Opposition parties continue to talk, but, riven by infighting, have neither fully joined forces, nor been able to take advantage of ZANU-PF’s internal discord either. ZANU-PF’s most significant challenge remains the choice of Mugabe’s successor. Mugabe was re-endorsed at the party’s National Conference in December as its presidential candidate for the 2018 elections, when he will be 94. With his physical capacities visibly waning, his failure to put in place a clear succession plan appears to be designed both to temper the ambitions of Mnangagwa, who is regarded by many as an obvious heir, and also to soothe the frustrations of those opposed to the vice president. The intra-party discord and jockeying is likely to frustrate political and economic reform and thus Western re-engagement.

The sweeping victory for the ruling party in Bikita West raises deeper questions about the scale of popular support for the opposition. The National Electoral Reform Agenda (NERA), an umbrella opposition campaigning platform, retains an official position of boycotting elections until the process is reformed, but has failed to present a united political front. The MDC-T has boycotted all by-elections because promised reforms remain largely unaddressed, but others have joined in to varying extents.

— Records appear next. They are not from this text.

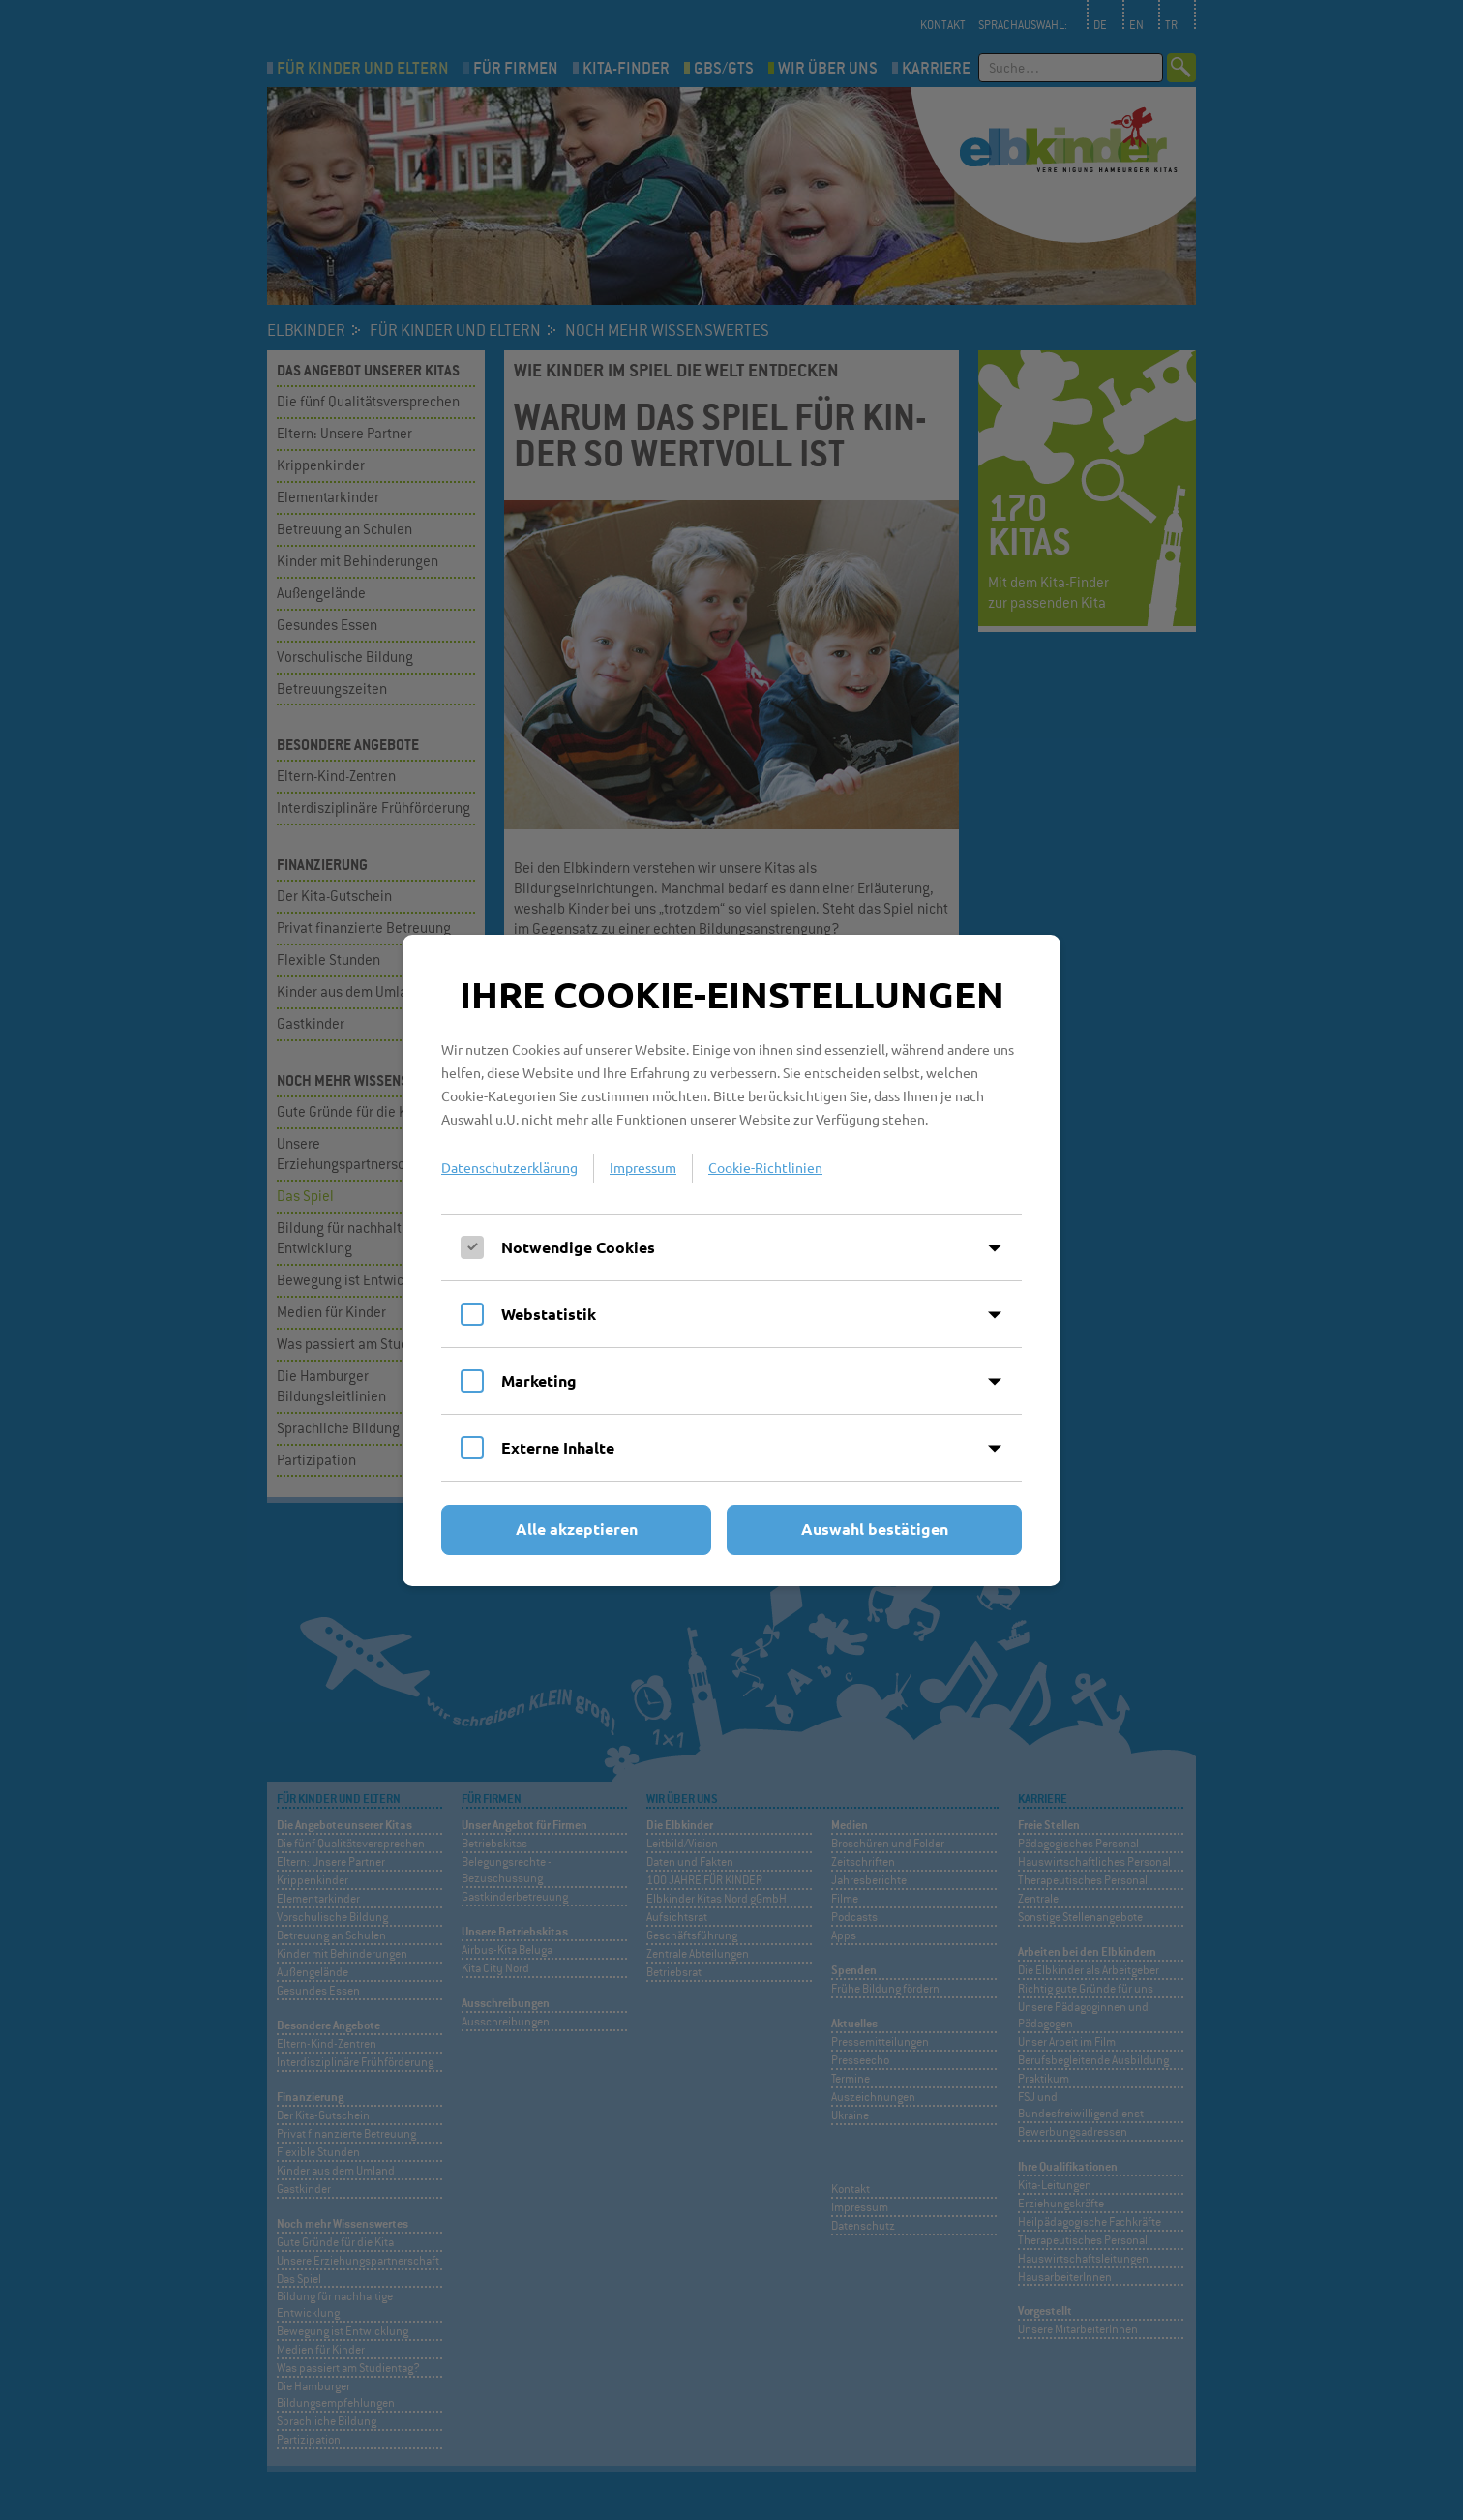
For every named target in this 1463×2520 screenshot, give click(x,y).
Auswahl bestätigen (874, 1528)
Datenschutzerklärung (509, 1167)
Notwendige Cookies (578, 1247)
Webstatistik (548, 1314)
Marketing (539, 1380)
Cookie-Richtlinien (765, 1167)
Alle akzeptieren (577, 1528)
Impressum (643, 1167)
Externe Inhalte (557, 1447)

It is unclear why ZimPF, a member of NERA, put up a candidate in the Bikita West election at all. There were internal ZimPF tensions over whether or not to participate, and the provincial party leaders who pushed against it have now resigned. In the end, the failure of ZimPF’s candidate in Bikita West has now damaged ZimPF leader Mujuru’s prospects of leading an opposition coalition in the 2018 elections.

Addressing Zimbabwe’s Electoral Weakness

ZANU-PF vehemently denies allegations by the opposition and civil society of wrongdoing in Bikita West. But that is not enough to make the opposition trust institutions like the Zimbabwe Electoral Commission (ZEC), the police and the courts, which should be able to combat these violations. Severely underfunded after producing reports critical of the government, the Zimbabwe Human Rights Commission (ZHRC) cannot launch a serious inquiry into the elections.

The region could help. The Southern Africa Development Community and African Union have developed a framework for electoral conditions, and should launch an assessment of Zimbabwe’s democratic progress and shortfalls. They should carefully consider the concerns raised by NERA and others, and propose realistic reform implementation timelines ahead of the polls.

Powers from further afield will be less willing to engage the more compromised the legitimacy of the regime becomes. Even then they will have to tread carefully, balancing support for improving institutional capacities and addressing problems, without inadvertently adding to distortions of what is already a skewed electoral environment.

The March by-election in Mwenezi East promises to test conditions once again, as a senior ZimPF leader and former ZANU-PF firebrand, Kudakwashe Bhasikiti, runs in his former constituency. The Bikita West by-election highlights how much still needs to be done – both by the ruling ZANU-PF and the opposition.

Piers Pigou is Crisis Group's Senior Consultant for Southern Africa. Formerly he was Crisis Group’s Southern Africa Project Director, overseeing the organisation's research and advocacy activities in South Africa, Zimbabwe, Madagascar and Angola.